O mestre zen Thich Nhat Hanh responde
(Sino) Podemos sentir medo e frustração
quando vemos todas as guerras do mundo.
Como podemos transformar esses sentimentos
em compaixão e pacificação ativa?
Querido Thay, querida sangha.
Eu estava na Igreja Riverside,
em Nova Iorque
em 2001 quando você veio para uma breve
conferência depois do 11 de setembro.
Foi no mesmo local onde Dr. King foi fazer
seu discurso contra a guerra do Vietnã
- uma postura, lembramos com gratidão,
que foi influenciada pelo tempo
que ele passou com você
Você falou da sua própria experiência da
tragédia da guerra, e você estava entre
as poucas vozes que eu posso
lembrar da época
que defendiam aproveitar o momento
para trabalhar pela paz.

→ DADOS DISPONÍVEIS
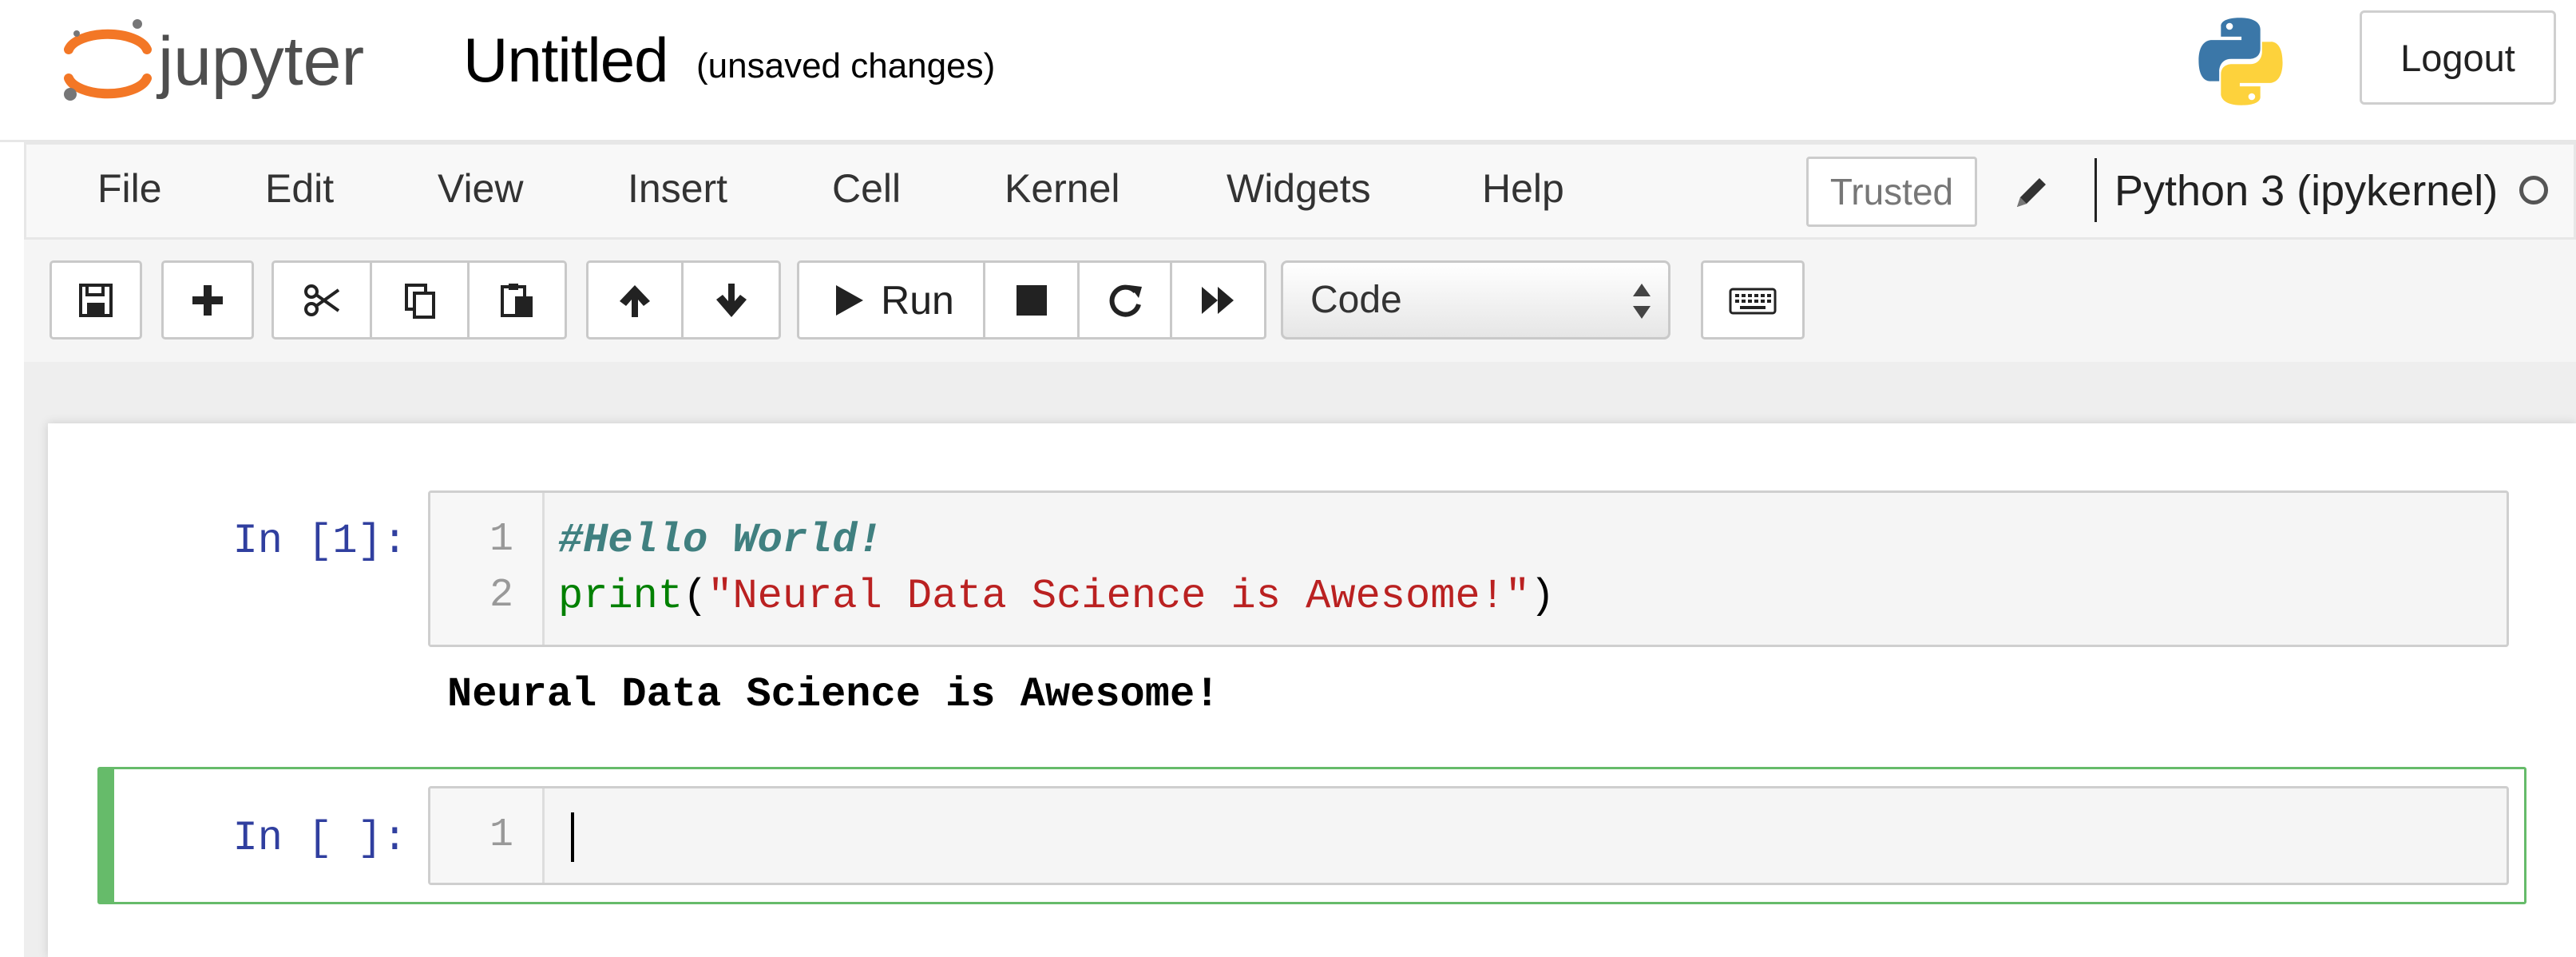  Describe the element at coordinates (2240, 62) in the screenshot. I see `python-logo-icon` at that location.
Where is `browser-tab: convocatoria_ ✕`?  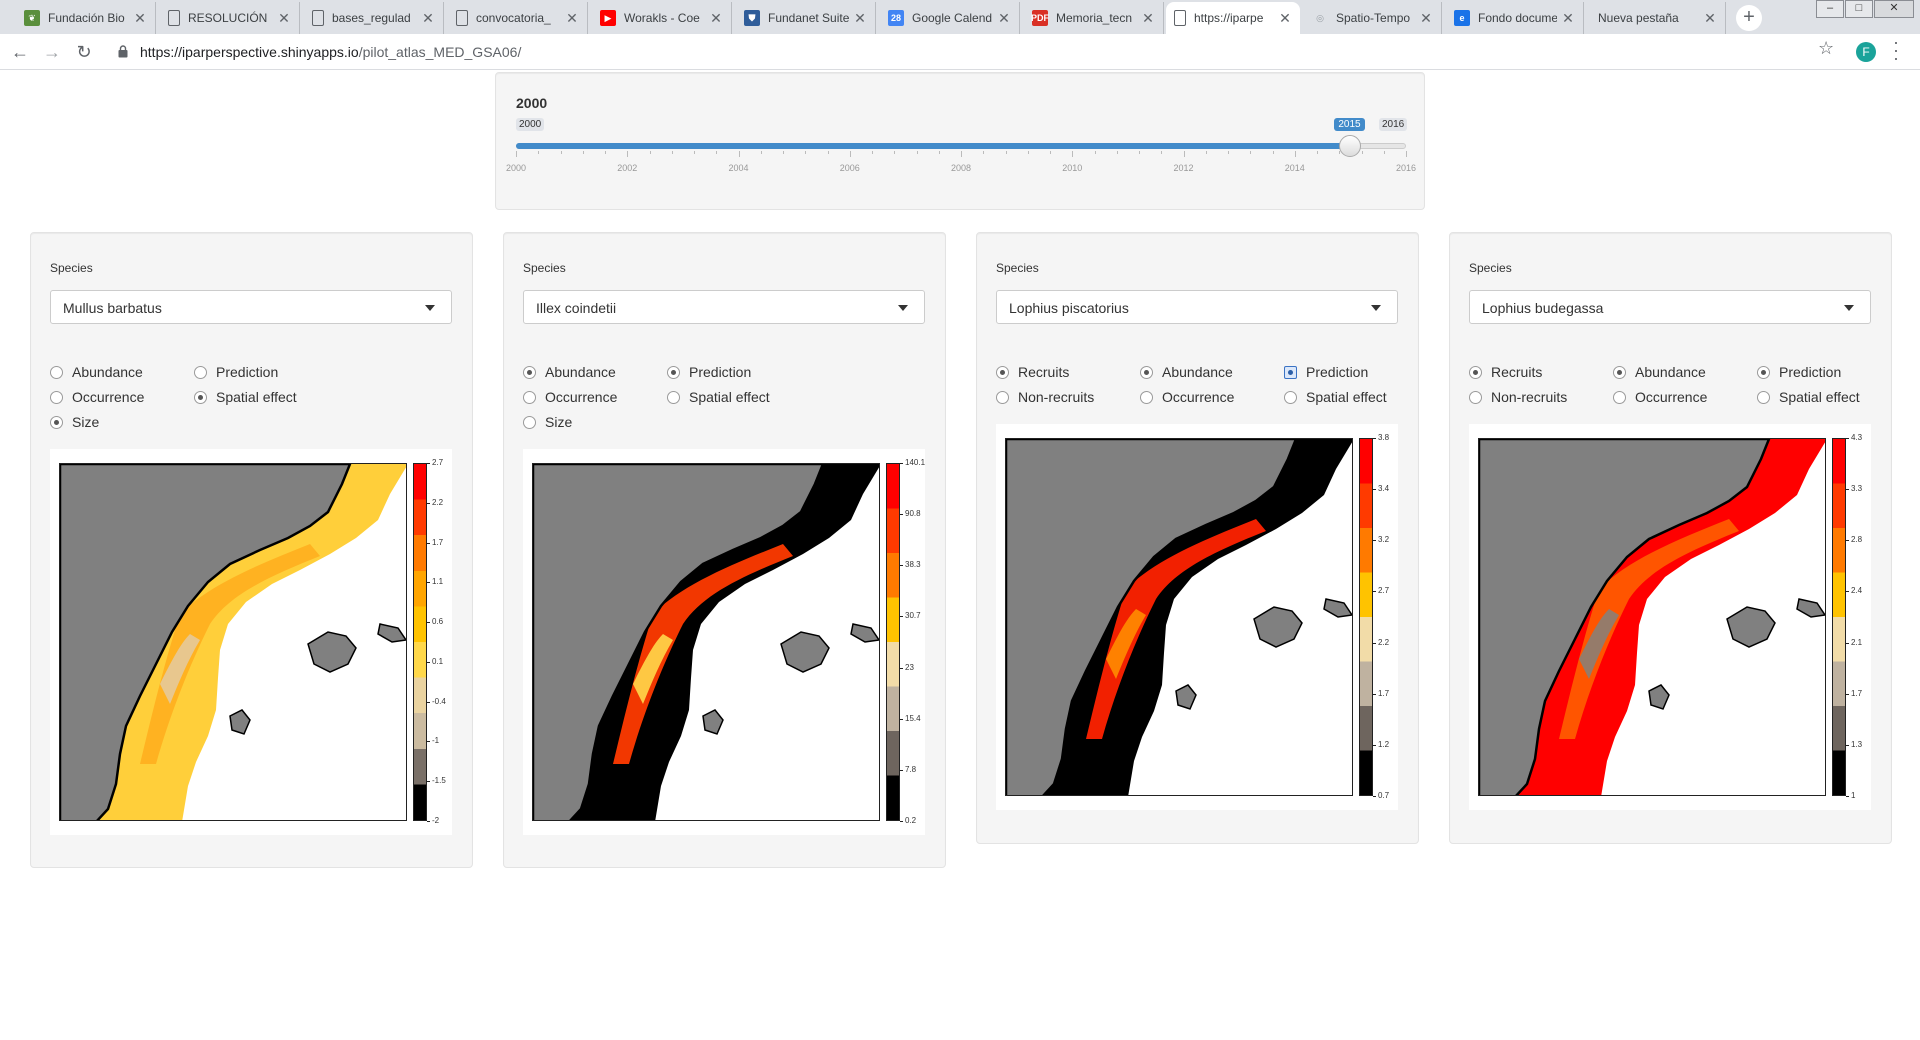
browser-tab: convocatoria_ ✕ is located at coordinates (518, 18).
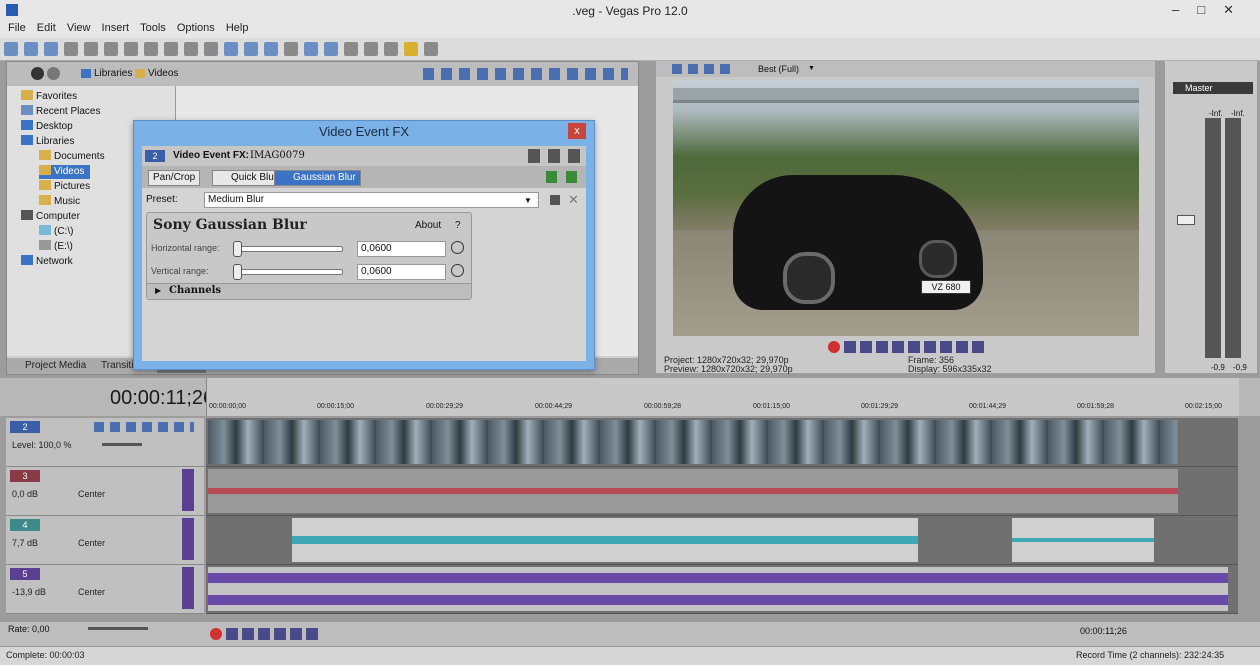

→ TAREFA 1
Na transcrição da pergunta feita a Thich Nhat Hanh, em que igreja estava em 2001 quem faz a pergunta?
→ TAREFA 2
Copie fielmente, da transcrição da pergunta feita a Thich Nhat Hanh, tudo desde "Foi no mesmo" até "trabalhar pela paz.".
→ TAREFA 3
Dê sequência à transcrição da pergunta feita a Thich Nhat Hanh a partir do ponto em que ela termina.
A listagem é um material à parte, independente do texto.

→ RESPOSTA 1
Na Igreja Riverside, em Nova Iorque.

→ RESPOSTA 2
Foi no mesmo local onde Dr. King foi fazer
seu discurso contra a guerra do Vietnã
- uma postura, lembramos com gratidão,
que foi influenciada pelo tempo
que ele passou com você
Você falou da sua própria experiência da
tragédia da guerra, e você estava entre
as poucas vozes que eu posso
lembrar da época
que defendiam aproveitar o momento
para trabalhar pela paz.

→ RESPOSTA 3
Muitos de nós, atualmente,
podemos estar sentindo medo, raiva,
desespero
ao ver quantas guerras são travadas
em nosso nome.
Assim como você fez com o Dr. King,
você pode nos orientar sobre
como podemos tranformar esses sentimentos
em compaixão e pacificação interativa?
Como você sabe, eu estava nos
Estados Unidos
quando aconteceu o 11 de setembro.
Aquele dia eu estava indo do Deer Park
até o norte da Califórnia para organizar
retiros e conferências públicas.
E enquanto preparávamos o ônibus,
nós ouvimos sobre o ocorrido.
Eu deveria dar uma palestra em Berkeley
quatro dias depois.
E nós experimentamos
a energia coletiva de medo e raiva
nos Estados Unidos.
Medo e raiva.
Nós sabemos que a energia coletiva
da compaixão pode ser curadora,
mas a energia coletiva de medo e raiva
pode ser muito perigosa.
Ela pode começar uma guerra
a qualquer momento.
Então meu propósito
nessas palestras foi pedir
aos estadunidenses
para praticar a respiração consciente
com o objetivo de acalmar
seus sentimentos, suas emoções.
Essa é coisa mais importante a ser feita.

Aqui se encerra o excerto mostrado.